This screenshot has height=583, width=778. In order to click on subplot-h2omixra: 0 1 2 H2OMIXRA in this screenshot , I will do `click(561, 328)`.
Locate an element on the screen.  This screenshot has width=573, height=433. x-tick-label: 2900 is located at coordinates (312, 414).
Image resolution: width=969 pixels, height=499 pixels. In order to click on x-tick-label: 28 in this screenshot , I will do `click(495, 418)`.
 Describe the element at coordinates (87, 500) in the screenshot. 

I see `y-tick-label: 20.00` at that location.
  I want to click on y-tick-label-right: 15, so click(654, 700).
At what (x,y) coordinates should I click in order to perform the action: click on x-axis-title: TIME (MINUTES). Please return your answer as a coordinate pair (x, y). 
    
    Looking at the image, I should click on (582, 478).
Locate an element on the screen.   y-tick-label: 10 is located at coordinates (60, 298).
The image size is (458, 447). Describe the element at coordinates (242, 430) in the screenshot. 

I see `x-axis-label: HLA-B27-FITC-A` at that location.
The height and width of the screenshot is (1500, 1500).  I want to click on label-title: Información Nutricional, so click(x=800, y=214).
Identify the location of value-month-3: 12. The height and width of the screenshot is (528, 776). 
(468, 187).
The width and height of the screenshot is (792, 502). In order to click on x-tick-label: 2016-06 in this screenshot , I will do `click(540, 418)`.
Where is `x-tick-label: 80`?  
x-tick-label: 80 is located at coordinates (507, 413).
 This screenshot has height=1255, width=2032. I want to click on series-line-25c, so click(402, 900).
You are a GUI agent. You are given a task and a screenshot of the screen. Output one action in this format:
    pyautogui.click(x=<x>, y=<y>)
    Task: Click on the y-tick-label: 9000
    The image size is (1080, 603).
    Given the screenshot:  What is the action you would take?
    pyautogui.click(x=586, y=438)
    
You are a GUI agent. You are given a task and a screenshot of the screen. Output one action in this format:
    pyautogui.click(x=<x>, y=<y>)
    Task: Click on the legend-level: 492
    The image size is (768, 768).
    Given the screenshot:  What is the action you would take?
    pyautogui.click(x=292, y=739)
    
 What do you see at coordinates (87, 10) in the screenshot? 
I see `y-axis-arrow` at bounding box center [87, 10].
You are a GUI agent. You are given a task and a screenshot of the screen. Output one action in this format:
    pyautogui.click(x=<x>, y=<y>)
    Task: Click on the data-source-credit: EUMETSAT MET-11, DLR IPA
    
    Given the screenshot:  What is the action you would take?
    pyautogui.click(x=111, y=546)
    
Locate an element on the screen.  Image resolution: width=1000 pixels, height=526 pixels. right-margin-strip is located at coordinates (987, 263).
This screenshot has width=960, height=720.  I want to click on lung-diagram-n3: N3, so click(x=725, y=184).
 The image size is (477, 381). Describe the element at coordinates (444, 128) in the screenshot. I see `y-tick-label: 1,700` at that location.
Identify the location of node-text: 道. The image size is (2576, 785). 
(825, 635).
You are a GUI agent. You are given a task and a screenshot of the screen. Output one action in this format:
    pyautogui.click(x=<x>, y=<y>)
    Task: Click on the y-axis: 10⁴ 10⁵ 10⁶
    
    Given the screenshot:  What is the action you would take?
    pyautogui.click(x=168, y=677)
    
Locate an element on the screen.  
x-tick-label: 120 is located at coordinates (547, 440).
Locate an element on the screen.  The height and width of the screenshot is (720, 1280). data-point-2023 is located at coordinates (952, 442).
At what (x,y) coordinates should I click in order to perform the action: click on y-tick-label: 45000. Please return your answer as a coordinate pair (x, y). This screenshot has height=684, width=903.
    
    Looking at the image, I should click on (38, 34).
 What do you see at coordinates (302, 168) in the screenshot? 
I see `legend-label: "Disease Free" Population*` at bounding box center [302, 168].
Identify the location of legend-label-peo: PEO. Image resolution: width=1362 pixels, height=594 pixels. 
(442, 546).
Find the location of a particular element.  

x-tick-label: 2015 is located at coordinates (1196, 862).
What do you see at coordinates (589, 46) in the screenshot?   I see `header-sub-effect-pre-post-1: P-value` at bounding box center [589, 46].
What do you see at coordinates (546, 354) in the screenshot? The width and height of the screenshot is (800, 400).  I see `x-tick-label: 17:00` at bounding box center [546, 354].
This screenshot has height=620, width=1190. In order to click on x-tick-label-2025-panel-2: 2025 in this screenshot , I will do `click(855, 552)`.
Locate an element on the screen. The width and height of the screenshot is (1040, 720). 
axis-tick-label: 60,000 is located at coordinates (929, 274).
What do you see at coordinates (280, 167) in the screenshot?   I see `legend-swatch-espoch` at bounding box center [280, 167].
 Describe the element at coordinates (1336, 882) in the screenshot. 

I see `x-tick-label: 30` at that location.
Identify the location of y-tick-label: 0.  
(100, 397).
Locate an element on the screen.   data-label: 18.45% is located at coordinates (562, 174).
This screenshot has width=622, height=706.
####
▸ Aim of the task:
Write out every item above again word for word, with nothing added, dropped, or changed.

▸ Solution below:
This screenshot has height=583, width=778. In order to click on subplot-h2omixra: 0 1 2 H2OMIXRA in this screenshot , I will do `click(561, 328)`.
Locate an element on the screen.  This screenshot has width=573, height=433. x-tick-label: 2900 is located at coordinates (312, 414).
Image resolution: width=969 pixels, height=499 pixels. In order to click on x-tick-label: 28 in this screenshot , I will do `click(495, 418)`.
 Describe the element at coordinates (87, 500) in the screenshot. 

I see `y-tick-label: 20.00` at that location.
  I want to click on y-tick-label-right: 15, so click(654, 700).
At what (x,y) coordinates should I click in order to perform the action: click on x-axis-title: TIME (MINUTES). Please return your answer as a coordinate pair (x, y). 
    
    Looking at the image, I should click on (582, 478).
Locate an element on the screen.   y-tick-label: 10 is located at coordinates (60, 298).
The image size is (458, 447). Describe the element at coordinates (242, 430) in the screenshot. 

I see `x-axis-label: HLA-B27-FITC-A` at that location.
The height and width of the screenshot is (1500, 1500).  I want to click on label-title: Información Nutricional, so click(x=800, y=214).
Identify the location of value-month-3: 12. The height and width of the screenshot is (528, 776). 
(468, 187).
The width and height of the screenshot is (792, 502). In order to click on x-tick-label: 2016-06 in this screenshot , I will do `click(540, 418)`.
Where is `x-tick-label: 80`?  
x-tick-label: 80 is located at coordinates (507, 413).
 This screenshot has height=1255, width=2032. I want to click on series-line-25c, so click(402, 900).
You are a GUI agent. You are given a task and a screenshot of the screen. Output one action in this format:
    pyautogui.click(x=<x>, y=<y>)
    Task: Click on the y-tick-label: 9000
    The image size is (1080, 603).
    Given the screenshot:  What is the action you would take?
    pyautogui.click(x=586, y=438)
    
You are a GUI agent. You are given a task and a screenshot of the screen. Output one action in this format:
    pyautogui.click(x=<x>, y=<y>)
    Task: Click on the legend-level: 492
    The image size is (768, 768).
    Given the screenshot:  What is the action you would take?
    pyautogui.click(x=292, y=739)
    
 What do you see at coordinates (87, 10) in the screenshot? 
I see `y-axis-arrow` at bounding box center [87, 10].
You are a GUI agent. You are given a task and a screenshot of the screen. Output one action in this format:
    pyautogui.click(x=<x>, y=<y>)
    Task: Click on the data-source-credit: EUMETSAT MET-11, DLR IPA
    
    Given the screenshot:  What is the action you would take?
    pyautogui.click(x=111, y=546)
    
Locate an element on the screen.  Image resolution: width=1000 pixels, height=526 pixels. right-margin-strip is located at coordinates (987, 263).
This screenshot has width=960, height=720.  I want to click on lung-diagram-n3: N3, so click(x=725, y=184).
 The image size is (477, 381). Describe the element at coordinates (444, 128) in the screenshot. I see `y-tick-label: 1,700` at that location.
Identify the location of node-text: 道. The image size is (2576, 785). 
(825, 635).
You are a GUI agent. You are given a task and a screenshot of the screen. Output one action in this format:
    pyautogui.click(x=<x>, y=<y>)
    Task: Click on the y-axis: 10⁴ 10⁵ 10⁶
    
    Given the screenshot:  What is the action you would take?
    pyautogui.click(x=168, y=677)
    
Locate an element on the screen.  
x-tick-label: 120 is located at coordinates (547, 440).
Locate an element on the screen.  The height and width of the screenshot is (720, 1280). data-point-2023 is located at coordinates (952, 442).
At what (x,y) coordinates should I click in order to perform the action: click on y-tick-label: 45000. Please return your answer as a coordinate pair (x, y). This screenshot has height=684, width=903.
    
    Looking at the image, I should click on (38, 34).
 What do you see at coordinates (302, 168) in the screenshot? 
I see `legend-label: "Disease Free" Population*` at bounding box center [302, 168].
Identify the location of legend-label-peo: PEO. Image resolution: width=1362 pixels, height=594 pixels. 
(442, 546).
Find the location of a particular element.  

x-tick-label: 2015 is located at coordinates (1196, 862).
What do you see at coordinates (589, 46) in the screenshot?   I see `header-sub-effect-pre-post-1: P-value` at bounding box center [589, 46].
What do you see at coordinates (546, 354) in the screenshot? The width and height of the screenshot is (800, 400).  I see `x-tick-label: 17:00` at bounding box center [546, 354].
This screenshot has height=620, width=1190. In order to click on x-tick-label-2025-panel-2: 2025 in this screenshot , I will do `click(855, 552)`.
Locate an element on the screen. The width and height of the screenshot is (1040, 720). 
axis-tick-label: 60,000 is located at coordinates (929, 274).
What do you see at coordinates (280, 167) in the screenshot?   I see `legend-swatch-espoch` at bounding box center [280, 167].
 Describe the element at coordinates (1336, 882) in the screenshot. 

I see `x-tick-label: 30` at that location.
Identify the location of y-tick-label: 0.  
(100, 397).
Locate an element on the screen.   data-label: 18.45% is located at coordinates (562, 174).
This screenshot has width=622, height=706.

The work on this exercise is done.